The five questions to ask. What reward signal? What untrusted text does it ingest? What can it do beyond answering? How is it evaluated? What defenses are in place?

This summary is the scan-it-in-five-minutes version. The full lesson walks each phase’s thread in detail, names the cross-cutting principles, and discusses why woven-then-recapped works better than standalone-safety lessons for foundational AI literacy.
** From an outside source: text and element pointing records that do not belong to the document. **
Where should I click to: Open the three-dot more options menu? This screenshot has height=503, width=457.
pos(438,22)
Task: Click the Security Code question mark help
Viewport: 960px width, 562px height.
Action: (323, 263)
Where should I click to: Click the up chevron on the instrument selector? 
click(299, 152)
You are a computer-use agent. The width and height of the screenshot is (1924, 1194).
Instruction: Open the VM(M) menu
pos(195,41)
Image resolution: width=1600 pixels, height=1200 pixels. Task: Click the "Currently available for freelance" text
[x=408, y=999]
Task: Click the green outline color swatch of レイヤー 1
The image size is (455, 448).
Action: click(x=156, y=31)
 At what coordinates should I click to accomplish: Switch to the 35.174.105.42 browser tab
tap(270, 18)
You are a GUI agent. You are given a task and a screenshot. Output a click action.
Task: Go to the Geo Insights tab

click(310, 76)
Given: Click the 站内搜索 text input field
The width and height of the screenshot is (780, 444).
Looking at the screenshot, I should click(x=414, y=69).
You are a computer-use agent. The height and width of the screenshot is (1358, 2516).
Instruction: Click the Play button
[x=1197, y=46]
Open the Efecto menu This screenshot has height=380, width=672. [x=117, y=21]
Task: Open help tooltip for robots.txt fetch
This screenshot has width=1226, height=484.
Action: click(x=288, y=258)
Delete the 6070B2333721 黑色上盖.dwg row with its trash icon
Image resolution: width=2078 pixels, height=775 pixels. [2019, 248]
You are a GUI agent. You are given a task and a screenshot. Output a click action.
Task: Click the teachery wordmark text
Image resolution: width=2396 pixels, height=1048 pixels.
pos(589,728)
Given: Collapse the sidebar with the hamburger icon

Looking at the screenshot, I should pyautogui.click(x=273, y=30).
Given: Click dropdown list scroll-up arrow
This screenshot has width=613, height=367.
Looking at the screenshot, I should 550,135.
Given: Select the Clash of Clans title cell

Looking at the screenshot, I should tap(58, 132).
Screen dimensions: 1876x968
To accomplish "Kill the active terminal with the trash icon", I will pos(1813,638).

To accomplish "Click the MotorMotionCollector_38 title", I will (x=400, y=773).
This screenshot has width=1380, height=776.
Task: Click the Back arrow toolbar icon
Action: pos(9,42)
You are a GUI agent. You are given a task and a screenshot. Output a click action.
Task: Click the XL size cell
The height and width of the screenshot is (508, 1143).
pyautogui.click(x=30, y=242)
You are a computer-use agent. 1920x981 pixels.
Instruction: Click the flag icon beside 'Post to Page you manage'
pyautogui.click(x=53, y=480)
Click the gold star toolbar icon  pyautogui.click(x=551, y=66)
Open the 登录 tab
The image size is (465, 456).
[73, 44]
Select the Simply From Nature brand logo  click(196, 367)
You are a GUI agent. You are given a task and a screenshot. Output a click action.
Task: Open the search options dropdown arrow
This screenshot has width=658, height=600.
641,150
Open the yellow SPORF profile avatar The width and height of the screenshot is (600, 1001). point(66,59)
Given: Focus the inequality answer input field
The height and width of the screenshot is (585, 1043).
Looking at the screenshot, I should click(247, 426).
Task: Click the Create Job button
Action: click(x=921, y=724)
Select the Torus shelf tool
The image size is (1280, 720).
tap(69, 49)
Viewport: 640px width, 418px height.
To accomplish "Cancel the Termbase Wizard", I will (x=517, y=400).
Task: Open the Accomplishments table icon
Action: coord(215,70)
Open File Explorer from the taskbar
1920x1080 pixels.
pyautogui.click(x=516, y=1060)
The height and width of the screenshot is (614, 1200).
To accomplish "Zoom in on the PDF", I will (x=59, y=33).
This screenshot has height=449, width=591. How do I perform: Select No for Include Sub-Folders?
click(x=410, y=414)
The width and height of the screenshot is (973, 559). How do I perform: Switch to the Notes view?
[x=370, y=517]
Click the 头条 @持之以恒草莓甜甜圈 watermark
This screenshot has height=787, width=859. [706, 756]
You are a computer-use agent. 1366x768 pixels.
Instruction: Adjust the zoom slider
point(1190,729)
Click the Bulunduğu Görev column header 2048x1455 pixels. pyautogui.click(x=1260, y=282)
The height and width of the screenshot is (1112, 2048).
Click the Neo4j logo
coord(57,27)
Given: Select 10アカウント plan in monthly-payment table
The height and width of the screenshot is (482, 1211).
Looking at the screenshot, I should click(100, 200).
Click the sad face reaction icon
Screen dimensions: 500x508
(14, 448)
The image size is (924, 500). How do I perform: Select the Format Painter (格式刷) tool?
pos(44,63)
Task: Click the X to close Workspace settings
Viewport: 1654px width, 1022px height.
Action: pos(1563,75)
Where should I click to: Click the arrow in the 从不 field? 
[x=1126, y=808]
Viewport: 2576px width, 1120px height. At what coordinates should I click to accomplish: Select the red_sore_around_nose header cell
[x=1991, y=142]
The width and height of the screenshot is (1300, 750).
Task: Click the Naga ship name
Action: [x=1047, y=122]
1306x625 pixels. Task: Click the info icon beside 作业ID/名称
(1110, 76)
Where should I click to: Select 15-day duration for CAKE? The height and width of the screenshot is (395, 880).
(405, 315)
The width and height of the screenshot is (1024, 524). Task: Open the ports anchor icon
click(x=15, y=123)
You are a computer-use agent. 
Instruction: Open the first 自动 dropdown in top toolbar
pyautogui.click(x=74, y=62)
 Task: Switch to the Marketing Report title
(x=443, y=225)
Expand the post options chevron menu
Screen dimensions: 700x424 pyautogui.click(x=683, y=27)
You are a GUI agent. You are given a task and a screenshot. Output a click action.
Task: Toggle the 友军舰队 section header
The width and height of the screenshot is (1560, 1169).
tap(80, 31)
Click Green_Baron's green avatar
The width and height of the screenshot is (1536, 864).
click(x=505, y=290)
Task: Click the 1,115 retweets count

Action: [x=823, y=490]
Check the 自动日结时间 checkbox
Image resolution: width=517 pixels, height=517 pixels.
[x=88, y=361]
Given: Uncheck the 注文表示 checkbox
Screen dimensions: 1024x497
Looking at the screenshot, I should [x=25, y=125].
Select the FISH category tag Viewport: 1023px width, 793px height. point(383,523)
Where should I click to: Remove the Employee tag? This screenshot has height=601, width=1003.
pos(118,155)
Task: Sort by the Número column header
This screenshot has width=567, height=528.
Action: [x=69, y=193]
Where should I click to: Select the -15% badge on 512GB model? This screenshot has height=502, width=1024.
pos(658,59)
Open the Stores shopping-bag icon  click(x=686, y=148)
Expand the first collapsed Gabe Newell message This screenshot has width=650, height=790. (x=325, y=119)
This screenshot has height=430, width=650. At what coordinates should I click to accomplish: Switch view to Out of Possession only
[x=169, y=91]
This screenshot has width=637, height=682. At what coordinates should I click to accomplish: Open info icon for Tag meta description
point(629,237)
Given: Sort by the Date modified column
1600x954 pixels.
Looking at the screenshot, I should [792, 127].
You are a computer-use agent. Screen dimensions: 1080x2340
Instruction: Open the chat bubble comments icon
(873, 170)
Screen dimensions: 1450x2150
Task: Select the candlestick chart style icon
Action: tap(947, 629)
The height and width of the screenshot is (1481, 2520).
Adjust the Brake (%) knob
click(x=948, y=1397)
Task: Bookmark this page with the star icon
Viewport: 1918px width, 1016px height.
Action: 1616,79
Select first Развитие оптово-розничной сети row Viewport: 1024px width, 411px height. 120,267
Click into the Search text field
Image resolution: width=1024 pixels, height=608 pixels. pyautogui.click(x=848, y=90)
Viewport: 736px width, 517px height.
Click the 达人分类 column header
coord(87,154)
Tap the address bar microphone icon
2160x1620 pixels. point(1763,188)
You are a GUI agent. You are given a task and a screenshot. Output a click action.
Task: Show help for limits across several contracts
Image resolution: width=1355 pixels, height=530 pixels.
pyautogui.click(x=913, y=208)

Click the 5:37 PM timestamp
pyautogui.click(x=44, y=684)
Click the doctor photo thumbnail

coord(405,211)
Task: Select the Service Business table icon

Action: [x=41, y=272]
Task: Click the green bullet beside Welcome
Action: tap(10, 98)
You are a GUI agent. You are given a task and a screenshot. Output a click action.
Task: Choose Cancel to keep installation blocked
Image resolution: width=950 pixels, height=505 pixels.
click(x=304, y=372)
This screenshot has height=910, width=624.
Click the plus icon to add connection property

  • The track was a safety education even though it did not have a dedicated safety phase. Safety threads were woven into each phase. This lesson names them.
  • Phase 4 thread: reward hacking. RLHF/RLAIF/DPO all train against imperfect proxy rewards. The lecturer’s clapping-volume analogy: a lecturer who optimizes for clap volume instead of informativeness ends up making jokes. Modern aligned LLMs all carry some reward-hacking signature.
  • Phase 5 thread: prompt injection. Untrusted external text can contain instructions designed to override user intent. Defenses are structural (marker-based separation, output validation, runtime constraints), not behavioral.
  • Phase 6 thread: data exfiltration, tool misuse, prompt caching side-channel. Agents granted tool access become risk surfaces. Tool authority should match safety guarantees. Cache must be per-user-isolated.
  • Phase 7 thread: bias propagation through evaluation. LaaJ biases (position, verbosity, self-enhancement) feed into synthetic preference data which feeds into reward models which feed into aligned models. The chain is real and increasingly load-bearing.
  • Cross-cutting principle: the proxy-vs-goal gap. Reward hacking, biased evaluations, and prompt injection all share this shape: an AI system optimizes against a measurement that imperfectly captures human intent.
  • Cross-cutting principle: untrusted inputs everywhere. Anytime an AI system reads text from outside the user, that text is potentially adversarial.
  • Cross-cutting principle: capability-vs-trust mismatch in agents. Granting tools grants capability for misuse. The defense discipline is matching authority to safety guarantees.
  • Cross-cutting principle: bias propagation through pipelines. Modern AI systems are stacked; biases at upstream layers propagate downstream.
  • Defenses are partial and must stack. No single mitigation eliminates any failure mode; production systems combine many.
  • Pitfall: conflating safety with refusing to be helpful. Over-refusal is itself a safety failure (failing the user).
  • Pitfall: treating safety as a separate concern from technical practice. They are the same picture from different angles.

After this lesson and the track, you have a working mental model of how AI systems are built, used, and evaluated. The five questions (reward signal, untrusted inputs, capabilities, evaluation, defenses) become a structured frame for any AI system you encounter. You can ask thoughtful questions about systems built by other people without needing to be either credulous or paranoid; you have a frame for both.

The technical frame and the safety frame are the same picture viewed from different angles.
Every AI system has reward signals, untrusted inputs, capabilities, and evaluations. Each is a safety-relevant axis.
Asking the five questions consistently is what lets you reason about AI safety without being preachy or perfunctory.